In addition to the well-known benefits of human milk and breastfeeding for the mother and infant, breastfeeding may mitigate neonatal abstinence syndrome severity in prenatally opioid-exposed infants. However, lack of conclusive data regarding the extent of the presence of buprenorphine and active metabolites in human milk makes the recommendation of breastfeeding for buprenorphine-maintained women difficult for many providers.Objective:
This study seeks to determine the concentrations of buprenorphine and its active metabolites (norbuprenorphine, buprenorphine-glucuronide, and norbuprenorphine-glucuronide) in human milk, maternal plasma, and infant plasma of buprenorphine-maintained women and their infants.Methods:
Up to 10 buprenorphine-maintained women provided paired breast milk and plasma samples at 2, 3, 4, 14, and 30 days postdelivery, and 9 infants provided plasma samples on day 14 of life. All samples were analyzed via liquid chromatography tandem mass spectrometry to determine concentrations of buprenorphine, norbuprenorphine, buprenorphine-glucuronide, and norbuprenorphine-glucuronide by a fully validated method.Results:
Concentrations of buprenorphine and metabolites are low in human milk and maternal plasma.

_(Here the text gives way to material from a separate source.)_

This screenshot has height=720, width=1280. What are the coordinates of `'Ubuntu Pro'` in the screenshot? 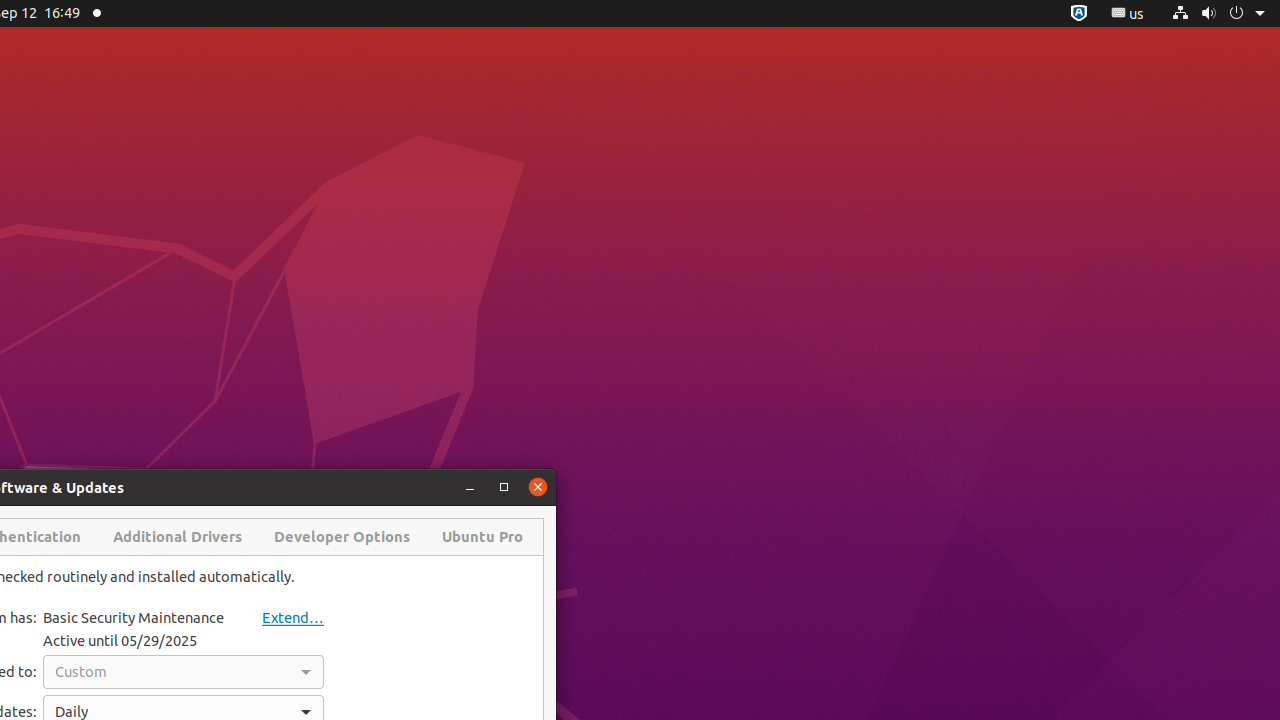 It's located at (482, 535).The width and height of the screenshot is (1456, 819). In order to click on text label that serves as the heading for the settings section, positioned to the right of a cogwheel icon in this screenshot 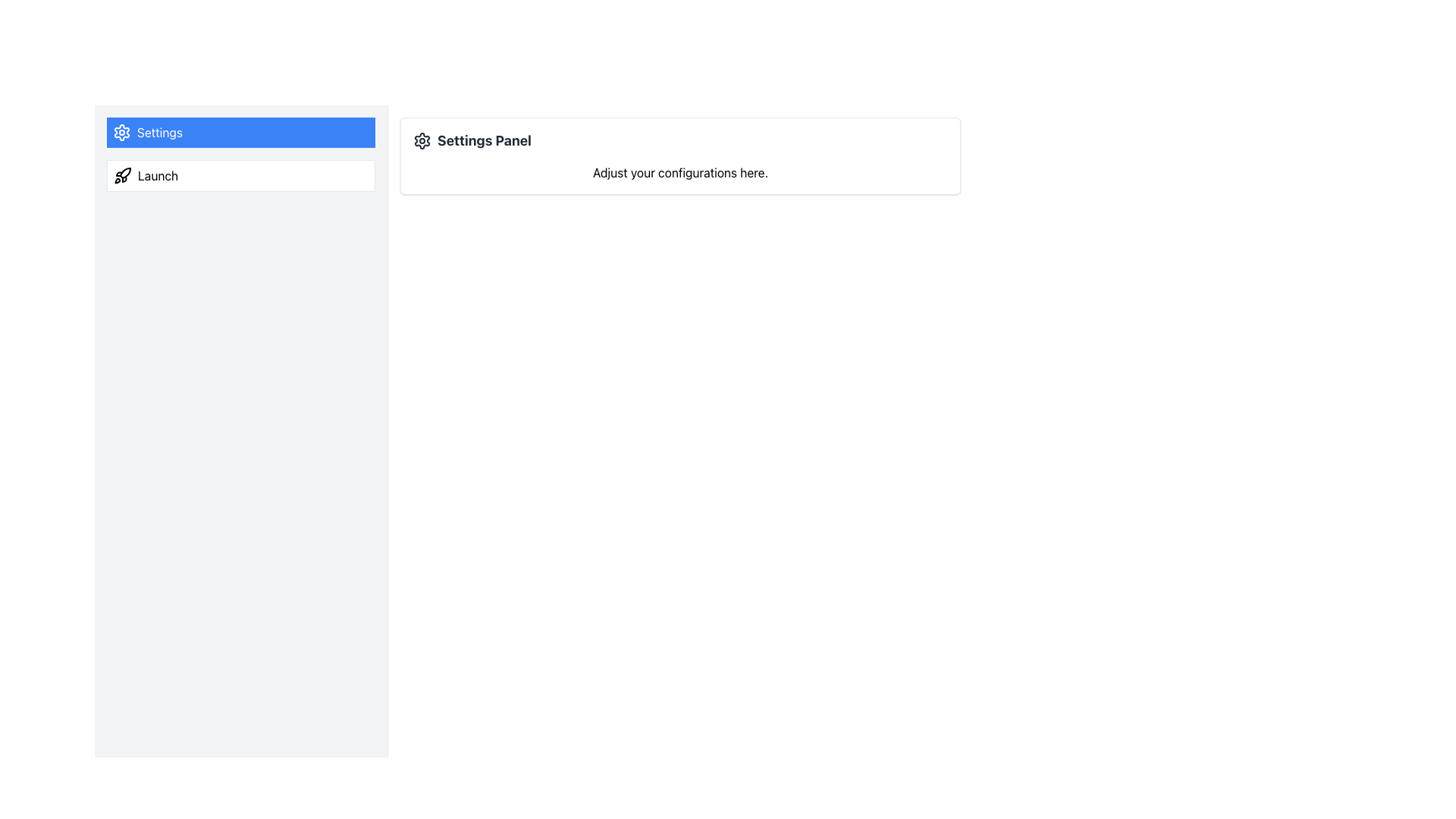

Breastfed infant plasma concentrations of buprenorphine were low or undetectable and metabolite concentrations undetectable at 14 days of infant age. There were significant correlations between maternal buprenorphine dose and maternal plasma and human milk buprenorphine concentrations.Conclusion:
These data find low concentrations of buprenorphine and metabolites in human milk and lend support to the recommendation for lactation among stable buprenorphine-maintained women. However, the correlation between maternal dose and maternal plasma and human milk buprenorphine concentrations bears further study.